[Dataset entries]
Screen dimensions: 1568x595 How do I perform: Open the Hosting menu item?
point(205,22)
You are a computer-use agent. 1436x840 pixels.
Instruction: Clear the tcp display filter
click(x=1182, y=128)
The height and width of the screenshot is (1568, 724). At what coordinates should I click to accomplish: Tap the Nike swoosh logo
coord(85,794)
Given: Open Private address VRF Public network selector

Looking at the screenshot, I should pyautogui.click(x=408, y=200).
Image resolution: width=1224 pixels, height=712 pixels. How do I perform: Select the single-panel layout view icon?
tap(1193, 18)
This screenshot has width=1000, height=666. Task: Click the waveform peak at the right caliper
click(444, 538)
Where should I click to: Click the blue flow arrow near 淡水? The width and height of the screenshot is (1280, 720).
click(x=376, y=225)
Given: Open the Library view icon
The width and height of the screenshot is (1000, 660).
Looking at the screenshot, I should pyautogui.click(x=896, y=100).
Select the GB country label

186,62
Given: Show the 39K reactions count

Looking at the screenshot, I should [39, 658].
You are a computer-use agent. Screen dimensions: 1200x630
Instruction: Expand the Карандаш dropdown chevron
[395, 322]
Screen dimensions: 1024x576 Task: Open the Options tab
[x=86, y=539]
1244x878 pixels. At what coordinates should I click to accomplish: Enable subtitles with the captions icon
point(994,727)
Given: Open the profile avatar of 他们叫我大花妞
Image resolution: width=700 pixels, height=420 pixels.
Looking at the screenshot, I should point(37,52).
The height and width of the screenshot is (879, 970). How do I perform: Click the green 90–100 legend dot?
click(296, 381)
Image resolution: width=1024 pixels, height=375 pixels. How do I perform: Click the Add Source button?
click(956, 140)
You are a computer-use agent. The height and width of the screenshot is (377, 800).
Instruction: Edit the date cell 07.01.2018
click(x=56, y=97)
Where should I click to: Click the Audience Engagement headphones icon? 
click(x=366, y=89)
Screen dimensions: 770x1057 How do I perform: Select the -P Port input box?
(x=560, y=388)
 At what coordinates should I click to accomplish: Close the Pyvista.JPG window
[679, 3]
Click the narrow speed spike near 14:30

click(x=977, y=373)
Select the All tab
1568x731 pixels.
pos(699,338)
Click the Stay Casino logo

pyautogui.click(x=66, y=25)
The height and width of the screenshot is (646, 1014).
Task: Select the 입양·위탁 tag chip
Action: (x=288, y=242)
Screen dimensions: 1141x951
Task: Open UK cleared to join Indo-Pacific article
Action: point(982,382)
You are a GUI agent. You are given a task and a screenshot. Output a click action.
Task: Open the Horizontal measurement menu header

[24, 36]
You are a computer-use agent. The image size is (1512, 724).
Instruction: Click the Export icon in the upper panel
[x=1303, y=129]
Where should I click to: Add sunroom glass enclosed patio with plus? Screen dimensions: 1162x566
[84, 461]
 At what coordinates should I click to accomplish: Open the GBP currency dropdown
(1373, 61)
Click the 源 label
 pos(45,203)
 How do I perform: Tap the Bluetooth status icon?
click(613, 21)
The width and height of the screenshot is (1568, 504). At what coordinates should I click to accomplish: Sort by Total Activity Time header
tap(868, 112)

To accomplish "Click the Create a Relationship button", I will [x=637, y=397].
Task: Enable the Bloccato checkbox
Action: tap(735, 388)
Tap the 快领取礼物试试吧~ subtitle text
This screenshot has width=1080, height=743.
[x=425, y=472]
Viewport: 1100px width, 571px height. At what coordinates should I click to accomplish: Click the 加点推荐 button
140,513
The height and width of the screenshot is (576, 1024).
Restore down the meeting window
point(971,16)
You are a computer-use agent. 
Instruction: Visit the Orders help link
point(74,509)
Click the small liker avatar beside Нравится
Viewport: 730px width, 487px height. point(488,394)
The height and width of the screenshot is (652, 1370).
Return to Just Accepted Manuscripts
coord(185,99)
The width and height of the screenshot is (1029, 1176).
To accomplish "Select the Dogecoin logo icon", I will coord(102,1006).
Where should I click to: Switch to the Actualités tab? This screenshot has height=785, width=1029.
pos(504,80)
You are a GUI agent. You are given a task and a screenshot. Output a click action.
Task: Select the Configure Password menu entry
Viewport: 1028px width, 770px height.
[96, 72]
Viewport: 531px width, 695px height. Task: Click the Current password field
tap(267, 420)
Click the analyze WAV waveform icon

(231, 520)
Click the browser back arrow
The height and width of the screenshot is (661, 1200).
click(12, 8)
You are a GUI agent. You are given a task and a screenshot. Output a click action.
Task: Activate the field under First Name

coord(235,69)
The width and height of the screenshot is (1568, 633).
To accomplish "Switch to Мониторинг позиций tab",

## [About this task]
The records above are to be written out again word for word.

## [Solution to the exercise]
Screen dimensions: 1568x595 How do I perform: Open the Hosting menu item?
point(205,22)
You are a computer-use agent. 1436x840 pixels.
Instruction: Clear the tcp display filter
click(x=1182, y=128)
The height and width of the screenshot is (1568, 724). At what coordinates should I click to accomplish: Tap the Nike swoosh logo
coord(85,794)
Given: Open Private address VRF Public network selector

Looking at the screenshot, I should pyautogui.click(x=408, y=200).
Image resolution: width=1224 pixels, height=712 pixels. How do I perform: Select the single-panel layout view icon?
tap(1193, 18)
This screenshot has width=1000, height=666. Task: Click the waveform peak at the right caliper
click(444, 538)
Where should I click to: Click the blue flow arrow near 淡水? The width and height of the screenshot is (1280, 720).
click(x=376, y=225)
Given: Open the Library view icon
The width and height of the screenshot is (1000, 660).
Looking at the screenshot, I should pyautogui.click(x=896, y=100).
Select the GB country label

186,62
Given: Show the 39K reactions count

Looking at the screenshot, I should [39, 658].
You are a computer-use agent. Screen dimensions: 1200x630
Instruction: Expand the Карандаш dropdown chevron
[395, 322]
Screen dimensions: 1024x576 Task: Open the Options tab
[x=86, y=539]
1244x878 pixels. At what coordinates should I click to accomplish: Enable subtitles with the captions icon
point(994,727)
Given: Open the profile avatar of 他们叫我大花妞
Image resolution: width=700 pixels, height=420 pixels.
Looking at the screenshot, I should point(37,52).
The height and width of the screenshot is (879, 970). How do I perform: Click the green 90–100 legend dot?
click(296, 381)
Image resolution: width=1024 pixels, height=375 pixels. How do I perform: Click the Add Source button?
click(956, 140)
You are a computer-use agent. The height and width of the screenshot is (377, 800).
Instruction: Edit the date cell 07.01.2018
click(x=56, y=97)
Where should I click to: Click the Audience Engagement headphones icon? 
click(x=366, y=89)
Screen dimensions: 770x1057 How do I perform: Select the -P Port input box?
(x=560, y=388)
 At what coordinates should I click to accomplish: Close the Pyvista.JPG window
[679, 3]
Click the narrow speed spike near 14:30

click(x=977, y=373)
Select the All tab
1568x731 pixels.
pos(699,338)
Click the Stay Casino logo

pyautogui.click(x=66, y=25)
The height and width of the screenshot is (646, 1014).
Task: Select the 입양·위탁 tag chip
Action: (x=288, y=242)
Screen dimensions: 1141x951
Task: Open UK cleared to join Indo-Pacific article
Action: point(982,382)
You are a GUI agent. You are given a task and a screenshot. Output a click action.
Task: Open the Horizontal measurement menu header

[24, 36]
You are a computer-use agent. The image size is (1512, 724).
Instruction: Click the Export icon in the upper panel
[x=1303, y=129]
Where should I click to: Add sunroom glass enclosed patio with plus? Screen dimensions: 1162x566
[84, 461]
 At what coordinates should I click to accomplish: Open the GBP currency dropdown
(1373, 61)
Click the 源 label
 pos(45,203)
 How do I perform: Tap the Bluetooth status icon?
click(613, 21)
The width and height of the screenshot is (1568, 504). At what coordinates should I click to accomplish: Sort by Total Activity Time header
tap(868, 112)

To accomplish "Click the Create a Relationship button", I will [x=637, y=397].
Task: Enable the Bloccato checkbox
Action: tap(735, 388)
Tap the 快领取礼物试试吧~ subtitle text
This screenshot has width=1080, height=743.
[x=425, y=472]
Viewport: 1100px width, 571px height. At what coordinates should I click to accomplish: Click the 加点推荐 button
140,513
The height and width of the screenshot is (576, 1024).
Restore down the meeting window
point(971,16)
You are a computer-use agent. 
Instruction: Visit the Orders help link
point(74,509)
Click the small liker avatar beside Нравится
Viewport: 730px width, 487px height. point(488,394)
The height and width of the screenshot is (652, 1370).
Return to Just Accepted Manuscripts
coord(185,99)
The width and height of the screenshot is (1029, 1176).
To accomplish "Select the Dogecoin logo icon", I will coord(102,1006).
Where should I click to: Switch to the Actualités tab? This screenshot has height=785, width=1029.
pos(504,80)
You are a GUI agent. You are given a task and a screenshot. Output a click action.
Task: Select the Configure Password menu entry
Viewport: 1028px width, 770px height.
[96, 72]
Viewport: 531px width, 695px height. Task: Click the Current password field
tap(267, 420)
Click the analyze WAV waveform icon

(231, 520)
Click the browser back arrow
The height and width of the screenshot is (661, 1200).
click(12, 8)
You are a GUI agent. You are given a task and a screenshot. Output a click action.
Task: Activate the field under First Name

coord(235,69)
The width and height of the screenshot is (1568, 633).
To accomplish "Switch to Мониторинг позиций tab",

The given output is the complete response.